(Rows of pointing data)
--- START ---

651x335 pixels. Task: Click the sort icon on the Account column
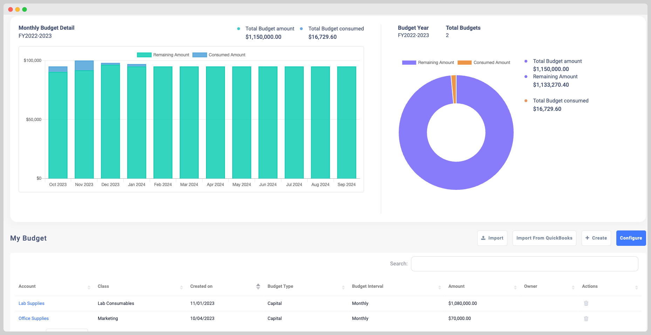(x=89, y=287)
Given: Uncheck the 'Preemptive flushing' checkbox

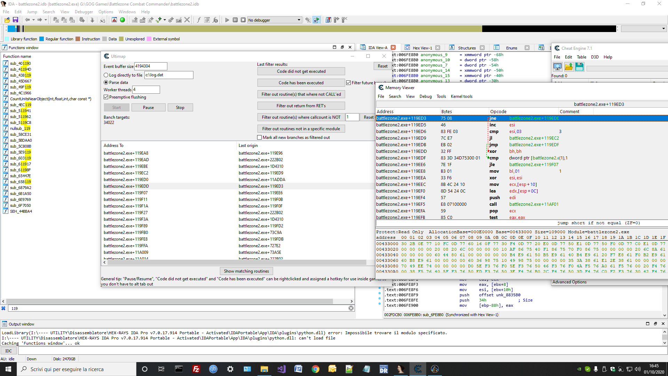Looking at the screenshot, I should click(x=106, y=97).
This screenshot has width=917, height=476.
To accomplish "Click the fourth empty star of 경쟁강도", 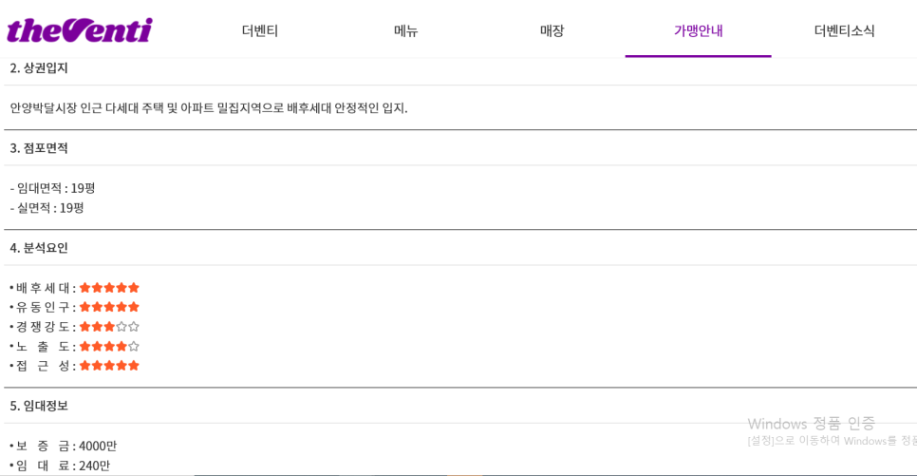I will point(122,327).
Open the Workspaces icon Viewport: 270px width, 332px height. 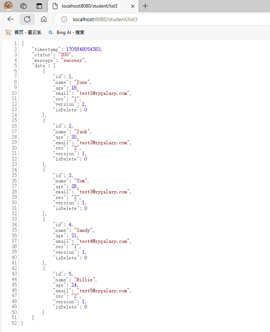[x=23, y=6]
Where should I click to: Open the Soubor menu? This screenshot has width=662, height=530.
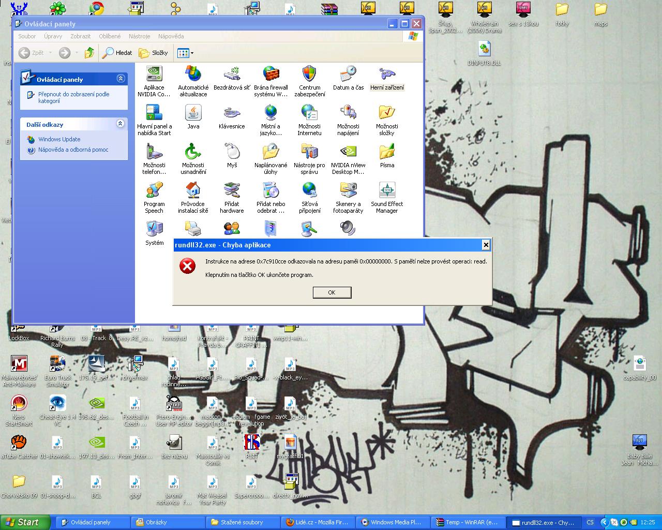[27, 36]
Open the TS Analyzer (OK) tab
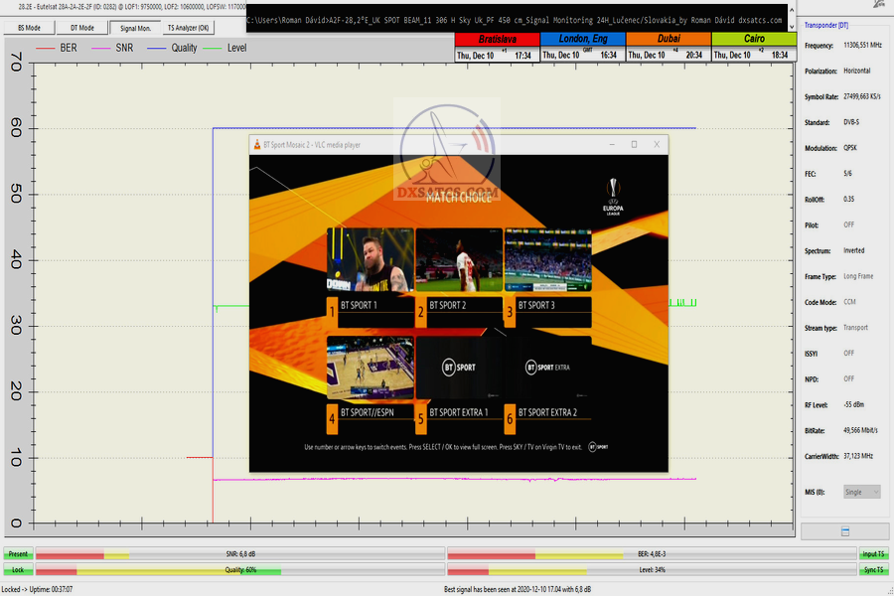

--- END ---

# STATED EXERCISE:
Rewrite the stretch from the line containing "Where should I" through the end of the listing, switching "menu" to "dropdown" and keeping everything else the same. Leave out the pictures.

# SOLUTION FOR THIS EXERCISE:
Where should I click to: Open the Soubor dropdown? This screenshot has width=662, height=530.
[27, 36]
Open the TS Analyzer (OK) tab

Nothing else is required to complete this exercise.